Worker Tracking¶

Track which specific worker is processing each item in your pipeline for detailed monitoring and debugging.

Overview¶

Each worker in a pipeline stage has a unique ID (0 to N-1). The StatusEvent.worker_id property allows you to track which worker is processing each item.

Worker IDs¶

Worker IDs are zero-indexed integers:

Stage with 1 worker: worker ID 0
Stage with 3 workers: worker IDs 0, 1, 2
Stage with 10 workers: worker IDs 0 through 9

Worker Naming Convention¶

Workers are internally named using the pattern {StageName}-W{WorkerID}:

"Fetch-W0" - Worker 0 in Fetch stage
"Process-W5" - Worker 5 in Process stage
"Transform-W12" - Worker 12 in Transform stage

The worker_id property extracts the numeric ID from the worker name.

Getting Worker Names¶

Use pipeline.get_worker_names() to get all worker names before running:

from antflow import Pipeline, Stage

stage1 = Stage(name="Fetch", workers=3, tasks=[fetch_data])
stage2 = Stage(name="Process", workers=5, tasks=[process_data])

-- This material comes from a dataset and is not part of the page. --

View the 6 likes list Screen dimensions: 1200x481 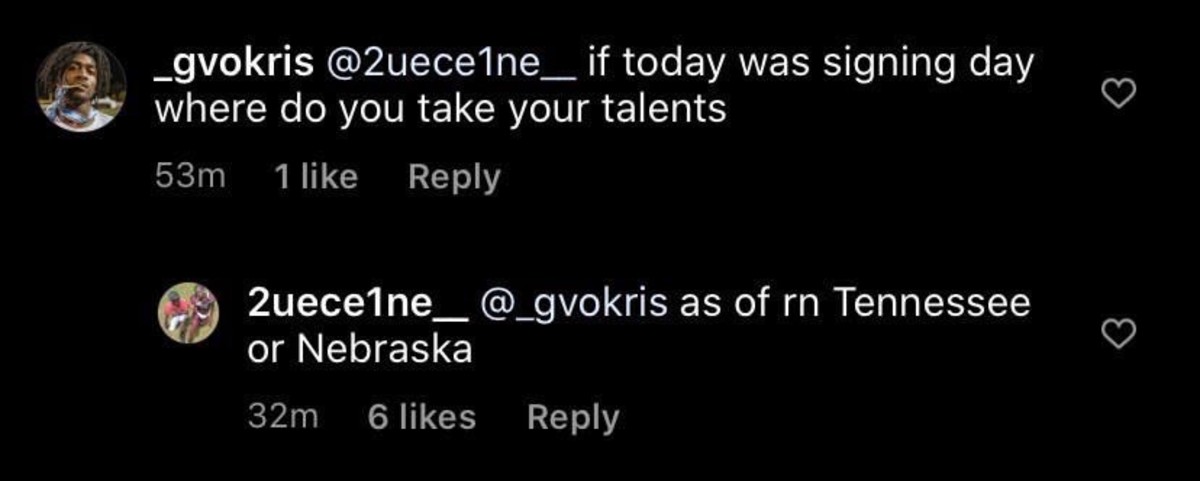tap(421, 417)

pipeline = Pipeline(stages=[stage1, stage2])

worker_names = pipeline.get_worker_names()
print(worker_names)
# {
#     "Fetch": ["Fetch-W0", "Fetch-W1", "Fetch-W2"],
#     "Process": ["Process-W0", "Process-W1", "Process-W2", "Process-W3", "Process-W4"]
# }

This is useful for:

Setting up monitoring dashboards before pipeline runs
Pre-allocating tracking structures
Understanding pipeline topology

Tracking Worker Assignments¶

Track which worker processes which item:

from antflow import StatusTracker
from collections import defaultdict

item_to_worker = {}
worker_activity = defaultdict(list)

async def on_status_change(event):
    if event.status == "in_progress":
        item_to_worker[event.item_id] = event.worker_id
        worker_activity[event.worker_id].append(event.item_id)
        print(f"Worker {event.worker_id} started processing {event.item_id}")

tracker = StatusTracker(on_status_change=on_status_change)
pipeline = Pipeline(stages=[stage], status_tracker=tracker)

results = await pipeline.run(items)

for worker_id in sorted(worker_activity.keys()):
    items_count = len(worker_activity[worker_id])
    print(f"Worker {worker_id} processed {items_count} items")

Custom Item IDs¶

By default, items are assigned sequential IDs (0, 1, 2, ...). You can provide custom IDs for better tracking.

Using Custom IDs¶

Pass items as dictionaries with an "id" field:

items = [
    {"id": "batch_0001", "value": data1},
    {"id": "batch_0002", "value": data2},
    {"id": "user_12345", "value": user_data},
]

results = await pipeline.run(items)

Now you can track: "batch_0001 was processed by Worker 5"

Without Custom IDs¶

For simple use cases, just pass values directly:

items = [data1, data2, data3]
results = await pipeline.run(items)

Items will be tracked as 0, 1, 2, etc.

Use Cases¶

1. Worker Load Balancing Analysis¶

Identify if work is distributed evenly:

from collections import defaultdict

worker_times = defaultdict(list)

async def track_performance(event):
    if event.status == "in_progress":
        start_times[event.item_id] = event.timestamp
    elif event.status == "completed":
        duration = event.timestamp - start_times[event.item_id]
        worker_times[event.worker_id].append(duration)

tracker = StatusTracker(on_status_change=track_performance)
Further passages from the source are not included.